Democrats criticize Brownback over comments made in national radio address

? Democratic leaders on Monday criticized Gov. Sam Brownback for telling a national audience that the Kansas budget went from deficit to surplus without a tax increase or cuts to school funding.

“These statements are just blatantly wrong,” said House Minority Leader Paul Davis of Lawrence.

Davis said when he read the prepared text of Brownback’s Saturday radio address, “I sort of had to wonder if Sam Brownback has his head in the clouds.”

Brownback delivered the Republican response to President Barack Obama’s weekly radio address.

In the speech, Brownback said Washington, D.C., was broke and should follow the examples of economic changes brought about in states, such as Kansas, led by Republican governors.

Brownback said, “The year I became governor, the state began the fiscal year with just $876.05 in the bank — less than $1,000 and it projected a $500 million deficit.
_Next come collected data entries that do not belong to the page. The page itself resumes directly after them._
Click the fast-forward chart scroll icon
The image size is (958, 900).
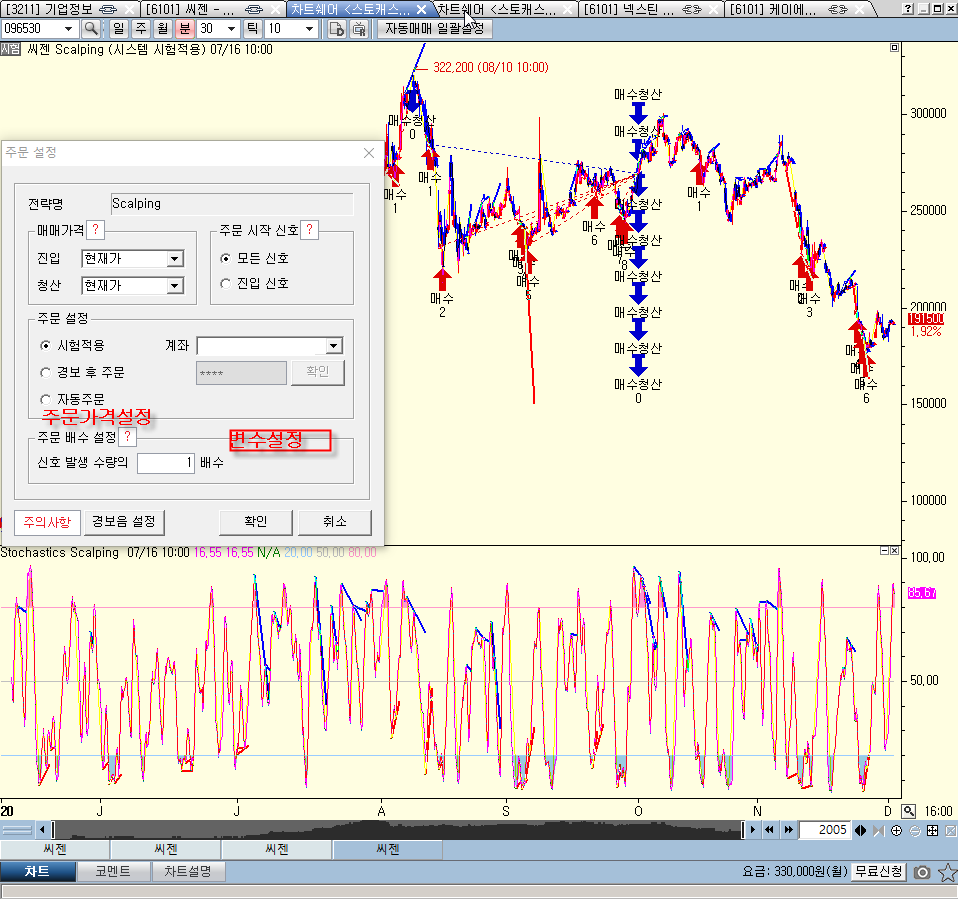(786, 830)
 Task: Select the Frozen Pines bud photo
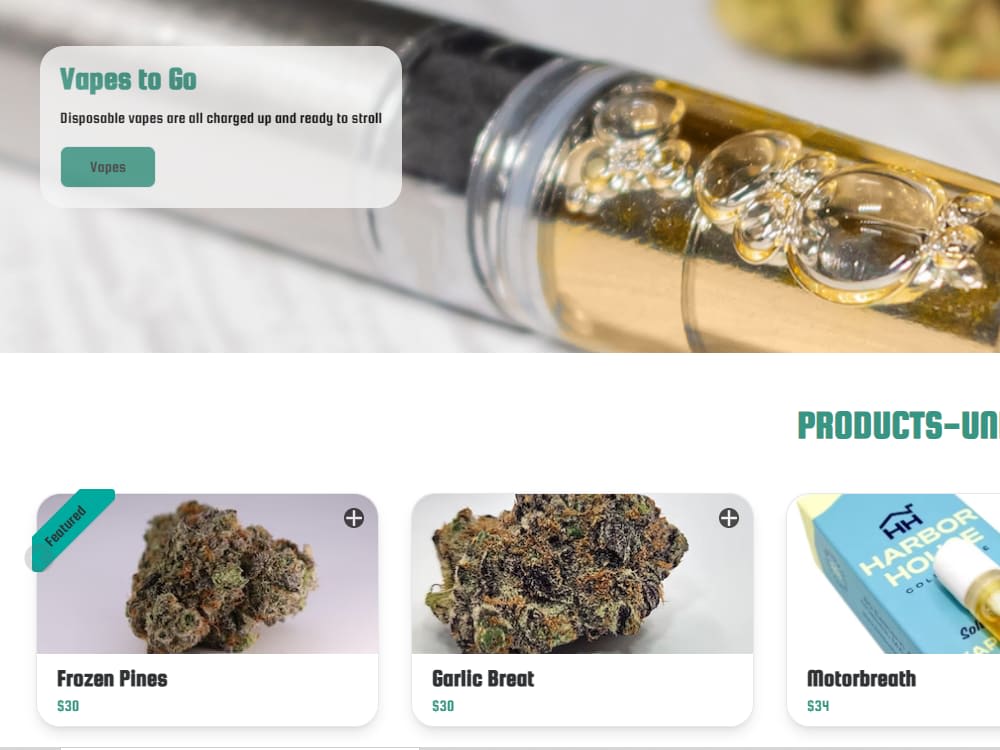pyautogui.click(x=207, y=573)
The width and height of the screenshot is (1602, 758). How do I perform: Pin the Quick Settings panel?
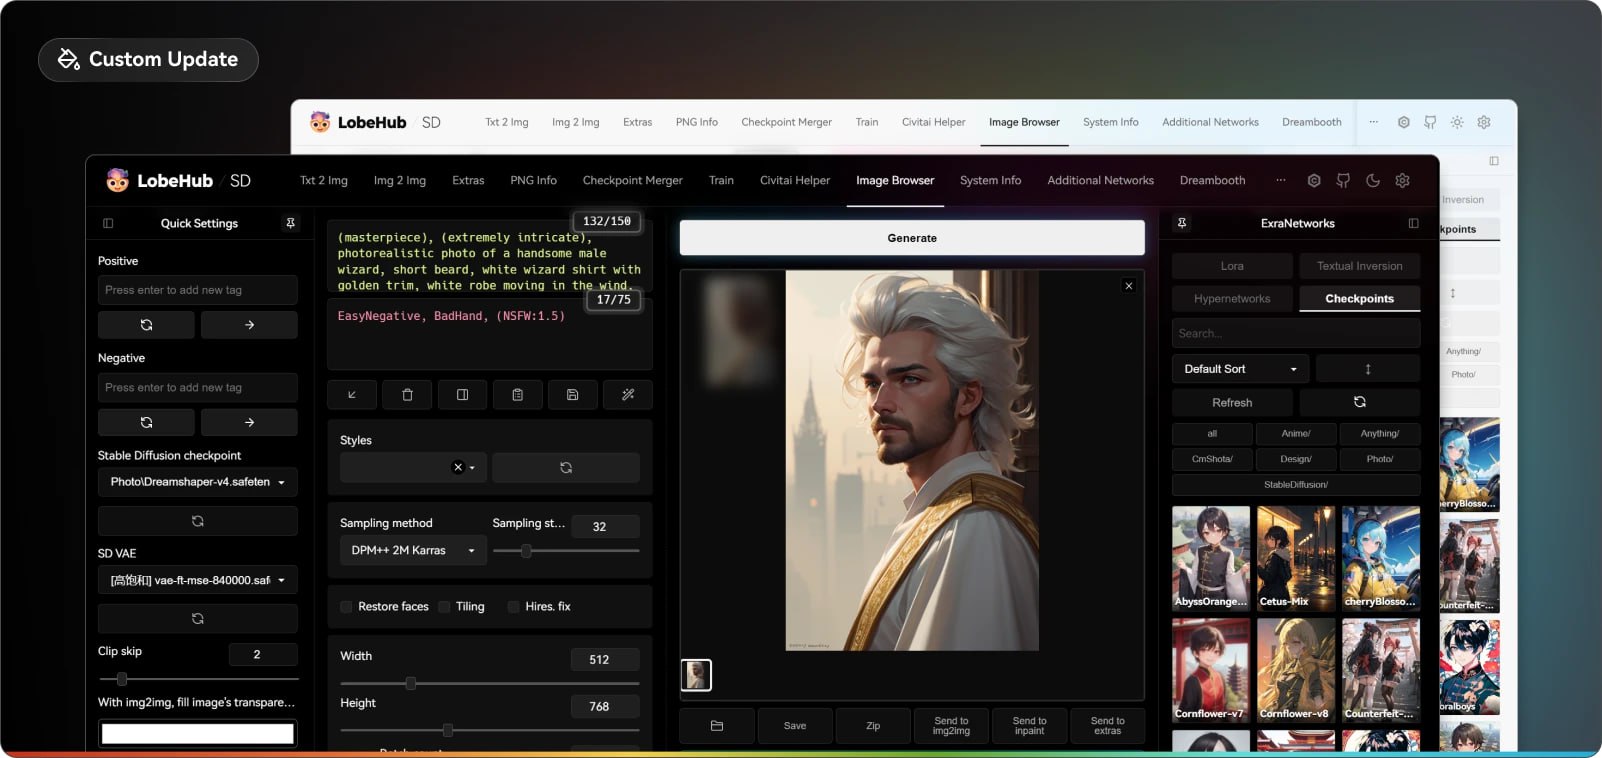coord(291,223)
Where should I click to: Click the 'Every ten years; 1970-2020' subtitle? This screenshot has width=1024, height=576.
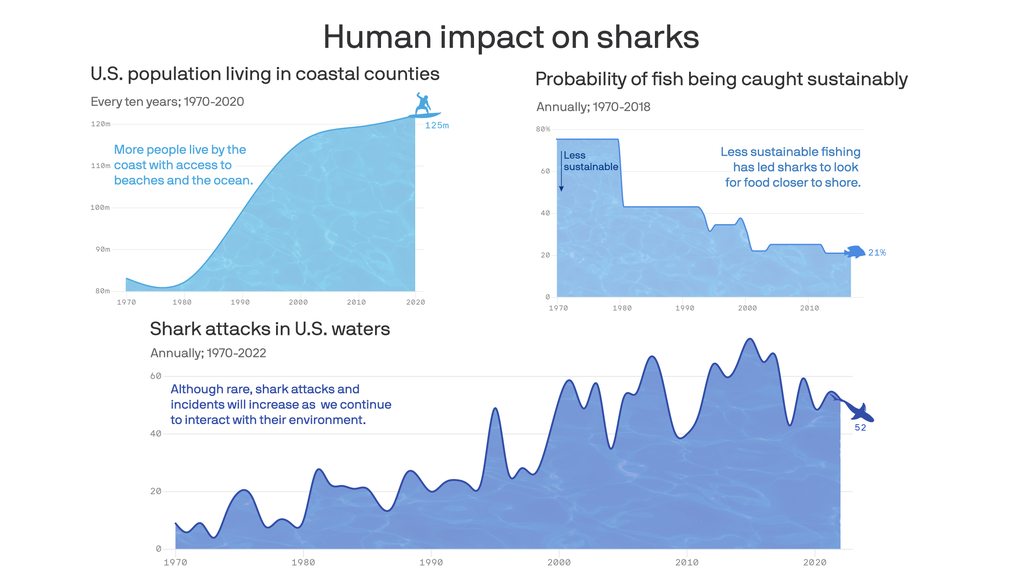click(x=167, y=101)
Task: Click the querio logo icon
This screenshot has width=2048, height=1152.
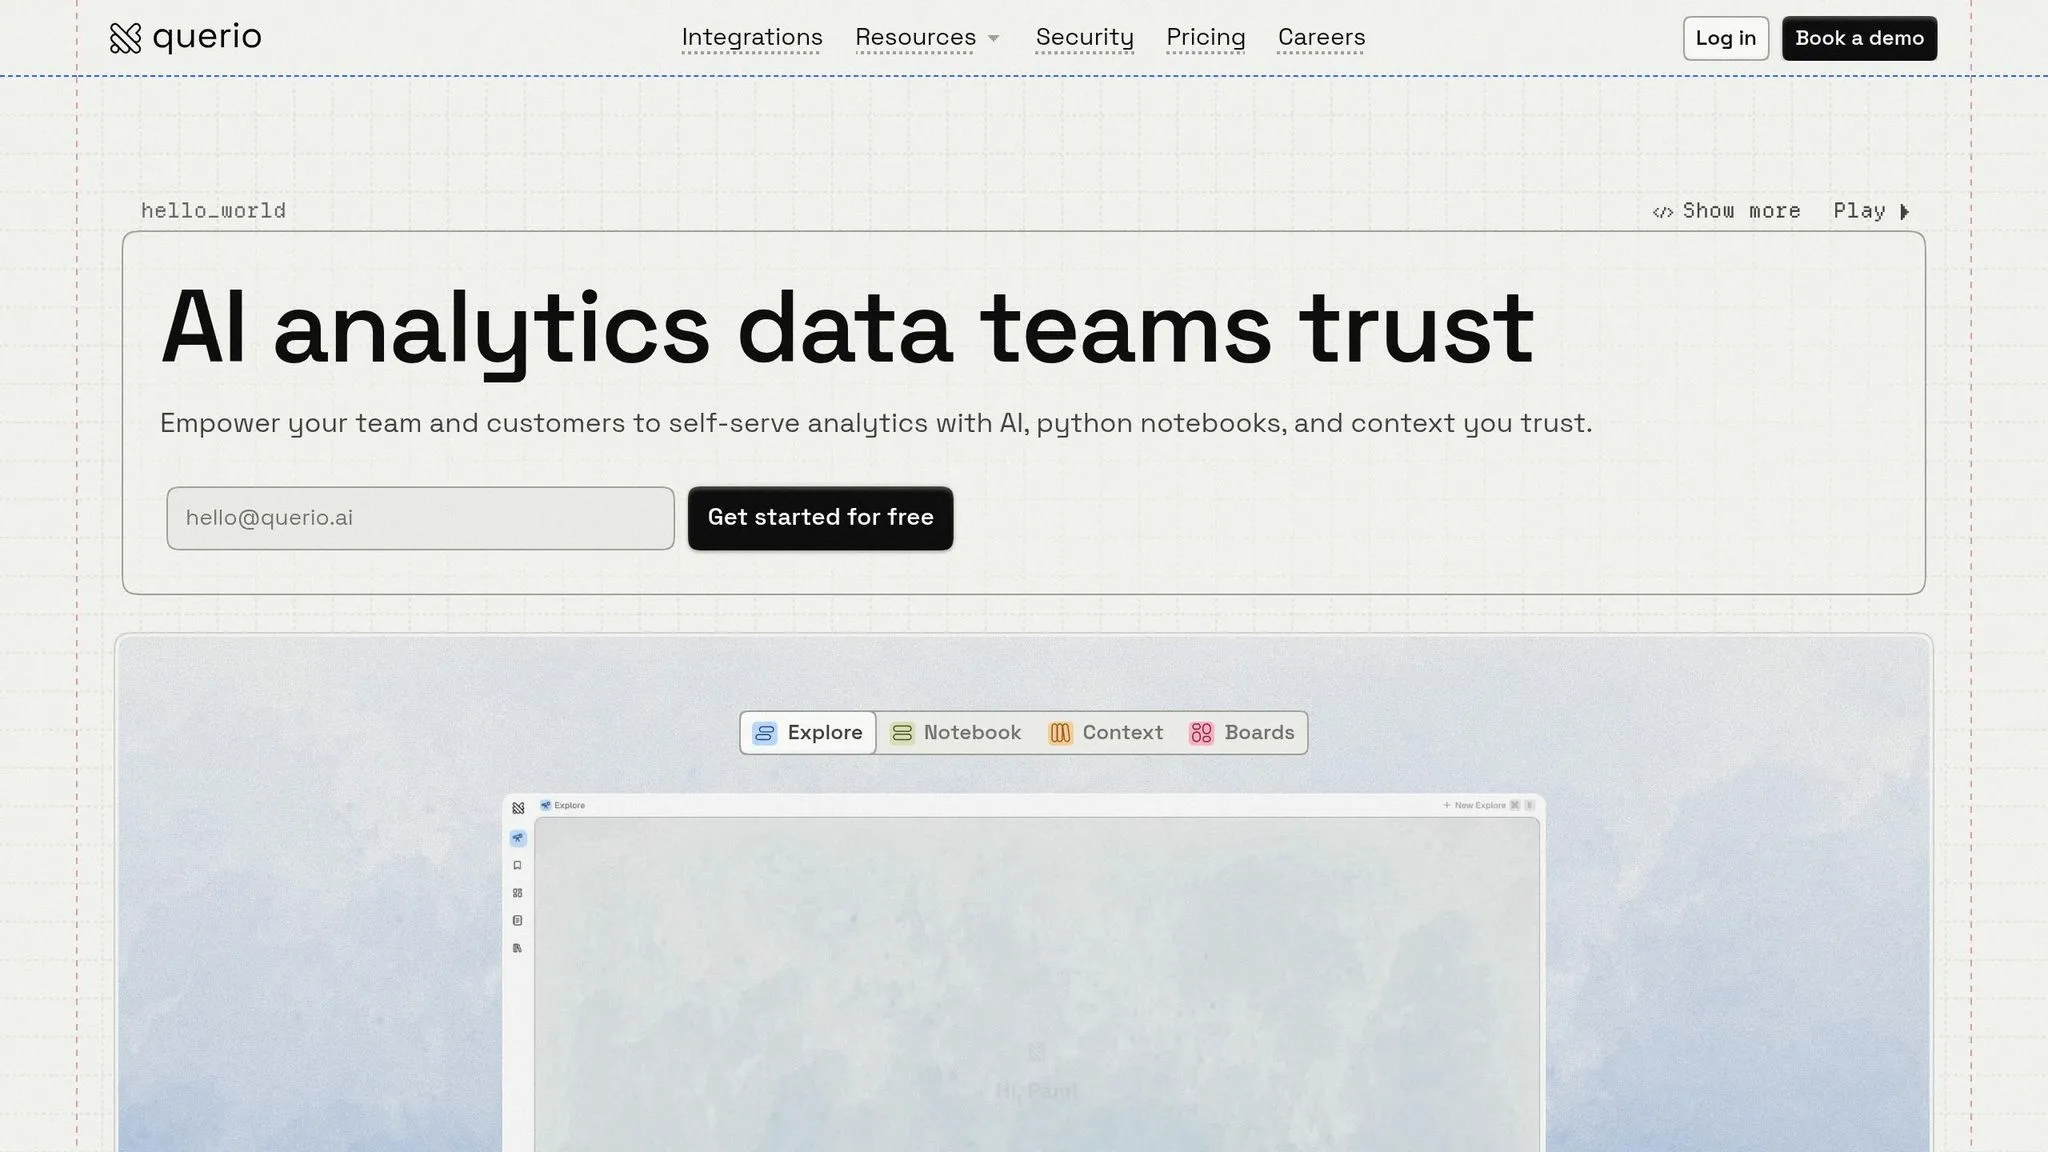Action: [125, 38]
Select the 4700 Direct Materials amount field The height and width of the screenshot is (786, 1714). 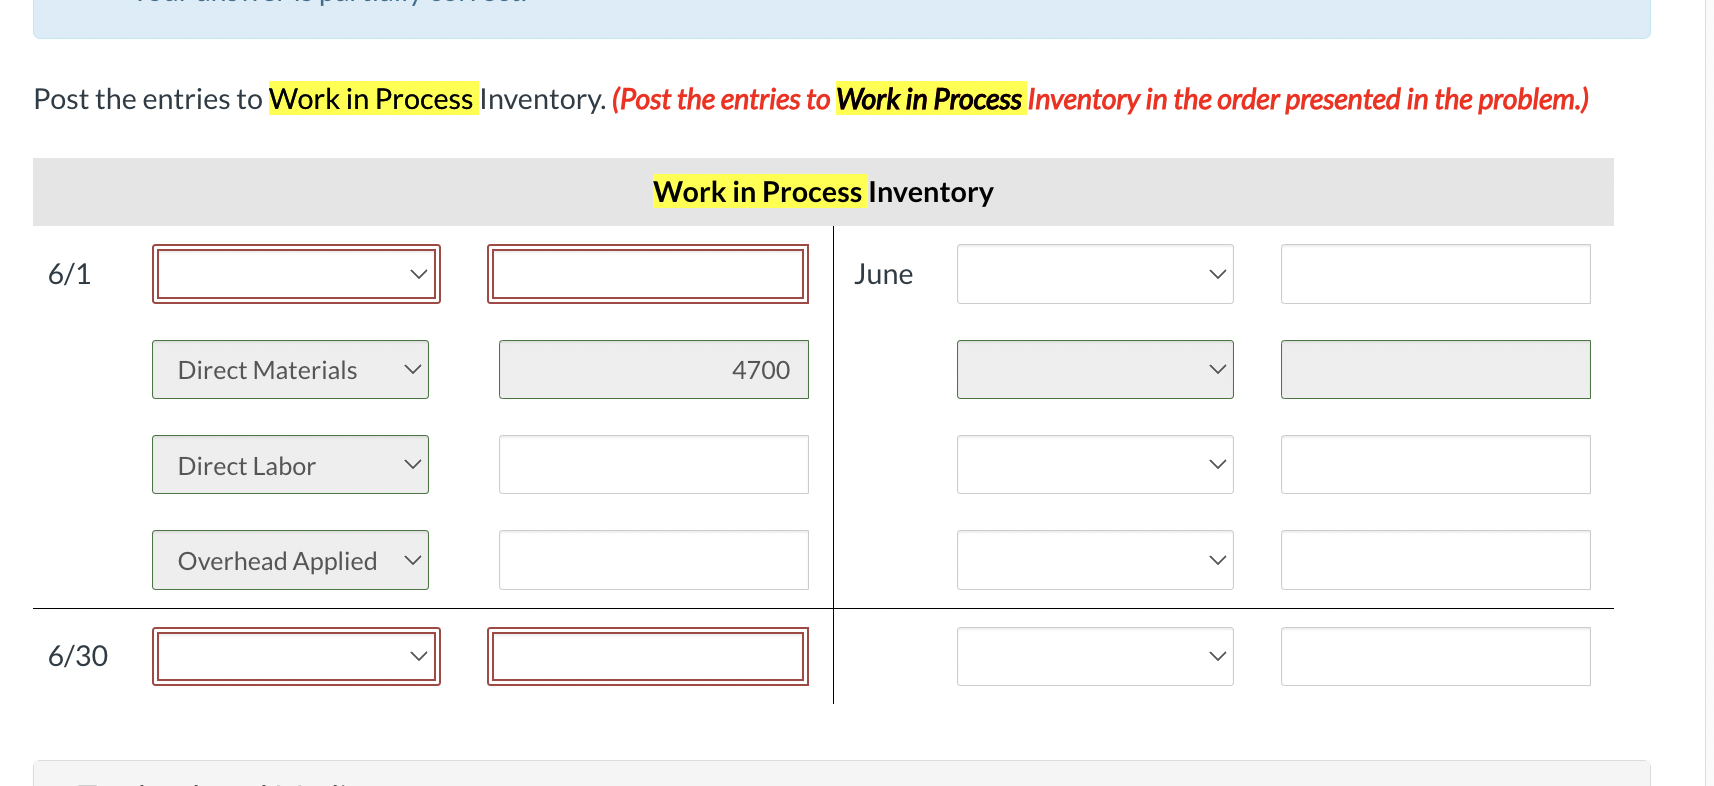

Two years later we had a $500 million ending balance — and did it without tax increases.

“Now to make that financial turnaround a reality, we didn’t cut state funding to schools, we didn’t cut state funding for our universities and colleges, we didn’t cut state funding for our Medicaid system, we didn’t cut state funding for our prisons,” he said.

Davis said the turnaround happened because of two reasons: Brownback benefited by the one-cent state sales tax increase that was approved before he became governor, and he cut funding to public education “by the largest amount in the state’s history.” In 2011, Brownback and Republicans in the Legislature cut $232 per pupil in base state aid.

Brownback’s office said that even with the increase in the state sales tax, the state still faced a projected $500 million because of the end of federal stimulus funding.